A small piece of advice: The GTP body doesn't give you much room to fit everything in. One of the guys at the track says that he thought it had too much downforce, too.

Nil

marioparnelli
04-01-2002, 11:08 AM
Hey Bud, who is coming to Classic's the 20th? Hopefully we will have enough for a "A" and a "B" main.

marioparnelli
04-01-2002, 11:48 AM
Hey Guys, I just found out that Classic's has a web site.:thumbsup: Here it is: www.classichobbiesraceway.com Check it out.

BudBartos
04-01-2002, 05:31 PM
mariop>>> I know of 4 myself, Don D, Don S and Tony the great. Should be a pretty good turnout at the BRP race on the 4th of May.

k1m
04-01-2002, 08:25 PM
As you can see, we pretty much "run what we brung" here in Pa. But I'm pretty fond of the wedge body #201 even on my Fun Won. It leaves just enough room for normal sized electronics and a transponder under the body, and a low center of gravity. That wedge nose comes in mighty handy too, when you're "drafting" a car ahead of you! :D
http://pennswoods.net/~fortner/belch.jpg

can't seem to post pic, go here:
http://pennswoods.net/~fortner/belch.jpg

Nil
04-01-2002, 10:39 PM
Originally posted by marioparnelli
Hopefully we will have enough for a "A" and a "B" main.

My son and I will volunteer for the B main.

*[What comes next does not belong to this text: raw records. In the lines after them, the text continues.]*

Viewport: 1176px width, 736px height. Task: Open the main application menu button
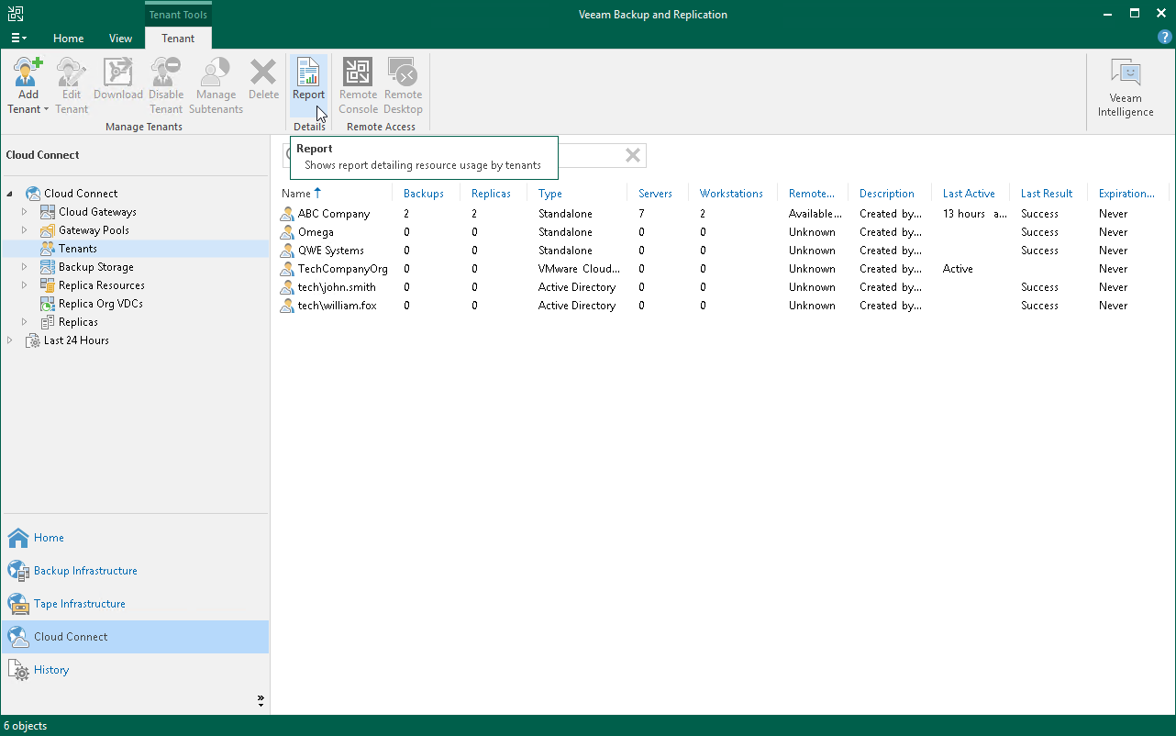(18, 39)
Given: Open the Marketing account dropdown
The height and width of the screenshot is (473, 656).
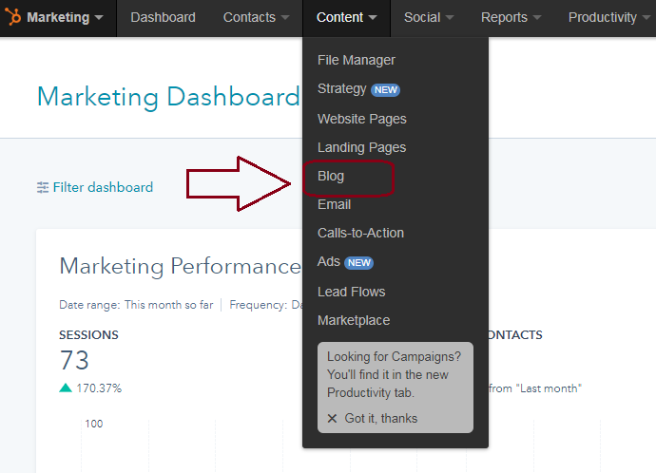Looking at the screenshot, I should 65,17.
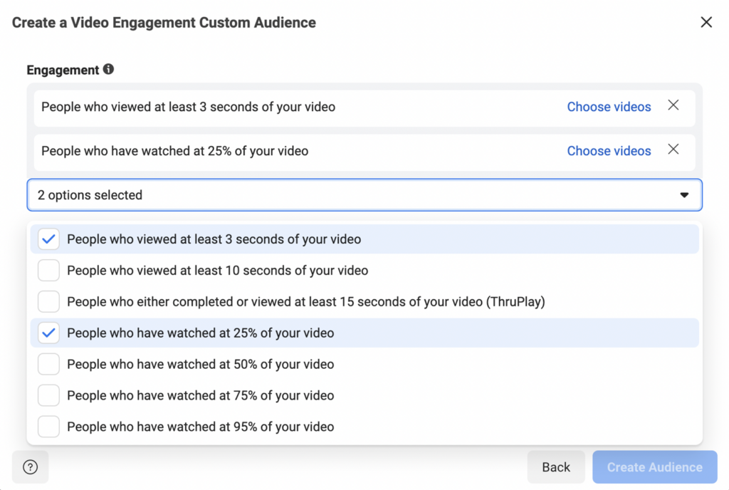
Task: Click the help question mark icon
Action: point(30,466)
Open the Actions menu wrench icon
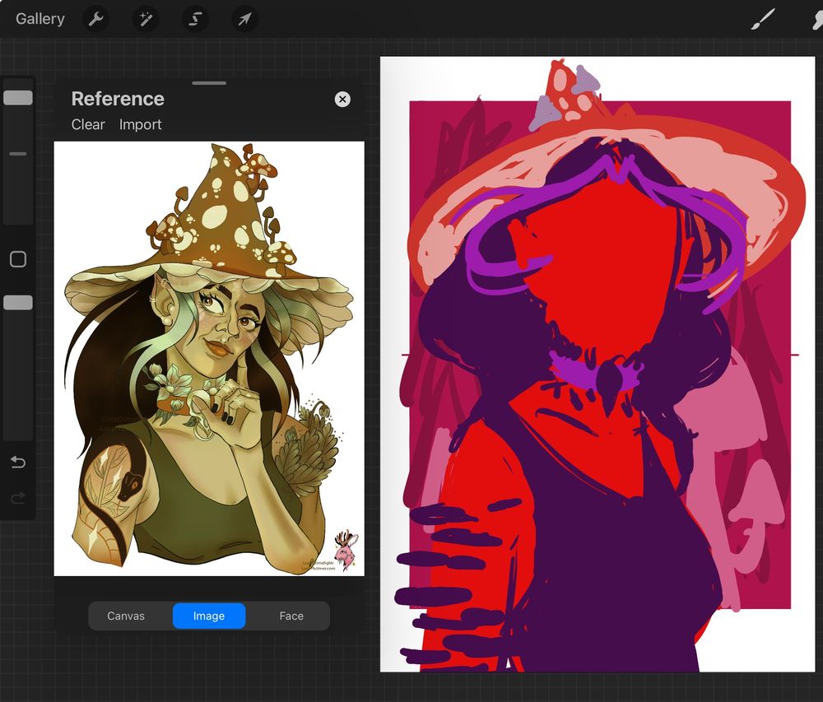The width and height of the screenshot is (823, 702). [x=96, y=18]
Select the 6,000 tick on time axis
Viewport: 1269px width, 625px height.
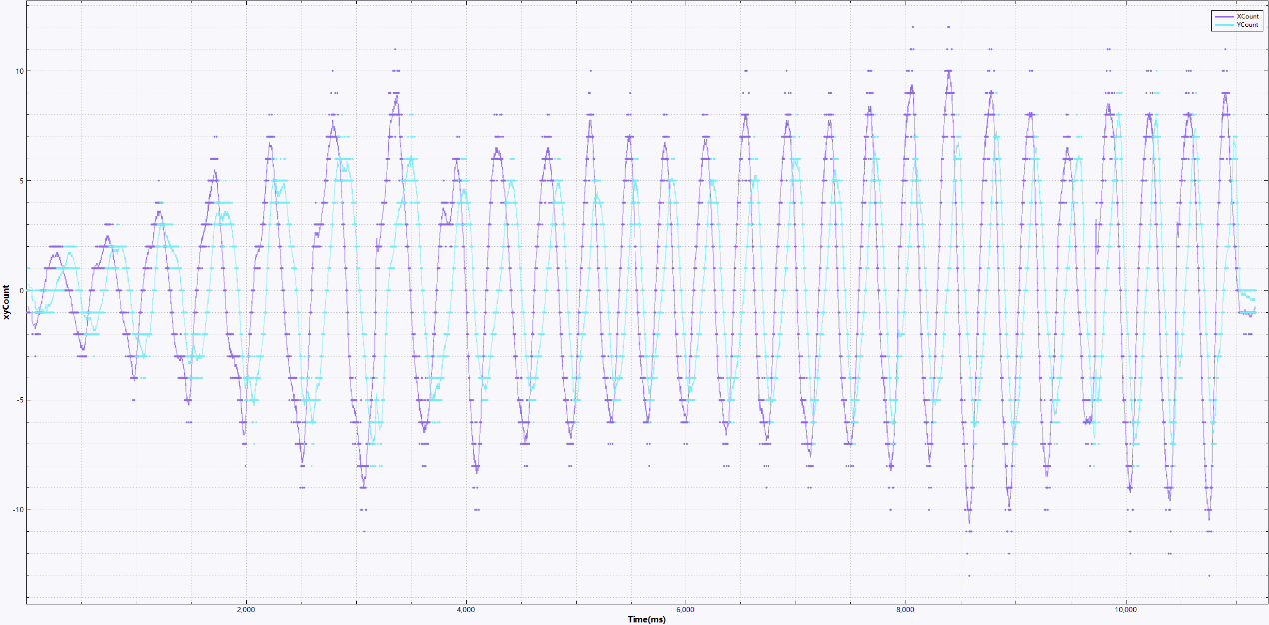point(685,609)
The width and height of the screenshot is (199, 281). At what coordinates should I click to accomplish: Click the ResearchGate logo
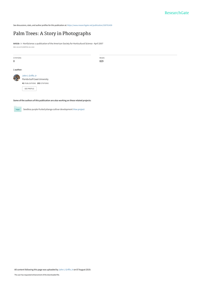(x=177, y=13)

Classic even posted the BRP results from the last time.

Nil

marioparnelli
04-02-2002, 01:14 PM
Bud,:wave: , I plan to be at your place May 4th. What pit stuff should we bring, tables and chairs, tents, extension cords, etc?

Micro_Racer
04-02-2002, 04:03 PM
Bud,

At Classic on the 20th will we be able to use rubber wheels?

Thanks
:roll:

BudBartos
04-02-2002, 06:05 PM
Micro-Racer >>> Yes you can use rubber tires. They seemed to work pretty well there.

BudBartos
04-02-2002, 06:07 PM
MarioP>>> Bring all your usual outdoor stuff. I will have electric but bring a long extension.
Looks like we will have alot of people there maybe even Chuck :wave:

MaddMatt
04-02-2002, 08:51 PM
I just got a catalog from Batteries America and they have custom packs available that have 8,10 or 12 cell AA packs in any configuration. If I did a double high pack, could I use 8 or 10 cells?

has anyone tried this?

what was the result?

Madd Matt

BudBartos
04-02-2002, 09:45 PM
MaddMatt >>> TOO much weight :eek:

BoLink Boy
04-03-2002, 03:25 PM
Bud, I just placed my order for the stock car body and the diff. I think the local oval guys will get a kick out of this thing! -Adam

Micro_Racer
04-03-2002, 03:41 PM
Check out my BRP page...under the news I have hop-up tips


http://home.attbi.com/~michael.elwood/RC_Home.html

:thumbsup:

this link will work better if you cut and past into browser

2slow00
04-03-2002, 03:50 PM
Micro nice page. Did you race at the Brat?

Micro_Racer
04-03-2002, 04:32 PM
2Slow00

I did race at the brat....but only the last 2 races. Just moved to Cleveland....when are the next NORCAR races and where?

Micro

2slow00
04-03-2002, 06:05 PM
Norcar dosen't have a summer schedule yet. They may not run until fall. Are you racing at Classic on the 20th? We had a great time our last race there.